Контраст между текстом и вводящей цитатой V главы основан на том, что текст дан в приподнятом стиле и выдержан на ощущении жути: «ангел смерти» , «жених полунощный», «холодная рука покойницы», ступени катафалка, обморок Германна, в то время как краткое сообщение Сведенборга о явлении ему духа баронессы фон В*** сухо и прозаично, как запись в счетной книге.

Графиня, явившаяся Германну, говорит: «Я пришла к тебе против своей воли, но мне велено ...» и так далее Баронесса же В *** произносит: «Здравствуйте, господин советник!»

Наконец, последний эпиграф VI главы, выдержанной в мрачных тонах, связан с текстом не более чем клоунада привратника, вставленная меж двух трагических сцен шекспировского «Макбета»:

Атанде!

Как вы смели мне сказать атанде?

Ваше превосходительство, я сказал атанде-с!
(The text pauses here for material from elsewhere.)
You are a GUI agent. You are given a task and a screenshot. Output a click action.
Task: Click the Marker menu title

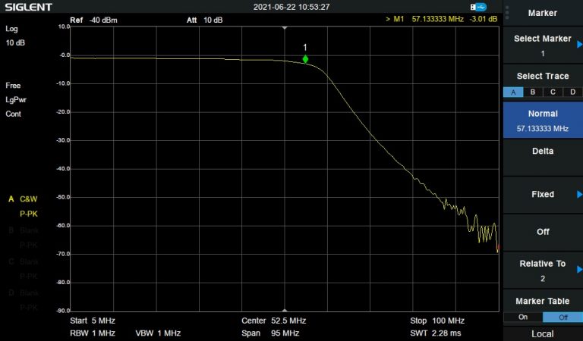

За романтической писательской практикой Гофмана скрывается теория романтики. Существенным элементом идеалистической эстетики романтизма является так называемая романтическая ирония. Мозг, говорили впоследствии вульгаризаторы материализма, выделяет мышление, как печень выделяет желчь. Идеалисты начала прошлого века могли бы сказать: мозг выделяет мышление за пределы черепа, а из этого мышления образуется внешний мир. Теоретикам романтизма оставалось добавить: не без примеси желчи. Романтическая эстетика полагала, что первоначально субъект постигает все горечи и конфликты внешнего мира как объективное зло, но затем, «возвысившись над объектом», осознаёт его как создание себя самого, то есть субъекта. В желчном высокомерии «я», смотрящего сверху вниз на созданное им «не я» и возникает эта философская ирония.

Пушкин не углубляется в подобного рода абстрактные схемы, но острое художественное чутье, когда он работал в манере, близкой Гофману, заставляло его заботиться о перенесении этой философской схемы на структурные формы «Пиковой дамы». В результате все эпиграфы повести ироничны по отношению к ее тексту, литературному объекту, надглавные надписи смотрят сверху вниз на свои главы.

 

Литература:

1. Лейтон, Л.Дж. Эзотерическая традиция в русской романтической литературе: Декабризм и массонство / Л.Дж. Лейтон // Пер. с англ. – СПб.: Акад. Проект, 2015. – 253 с.

2. Пушкин, А.С. Избранные произведения / А.С. Пушкин. – М.:1990.

3. Словарь русского языка С.И.Ожегова. – М.: Советская энциклопедия, 1988.

4. Фортунатов, Н.М. Эффект Болдинской осени: А.С. Пушкин: сентябрь-ноябрь 1830 года. Наблюдения и раздумья / Н.М. Фортунатов – Н. Новгород: Деком, 1999. – 301 с. (Болдинская б-ка).

5. Шарыпкин, Д.М. Вокруг «Пиковой дамы». Эпиграф к главе V / Д.М. Шапыркин // Временник Пушкинской комиссии. – Л.: Наука, 1984. – С. 131-138.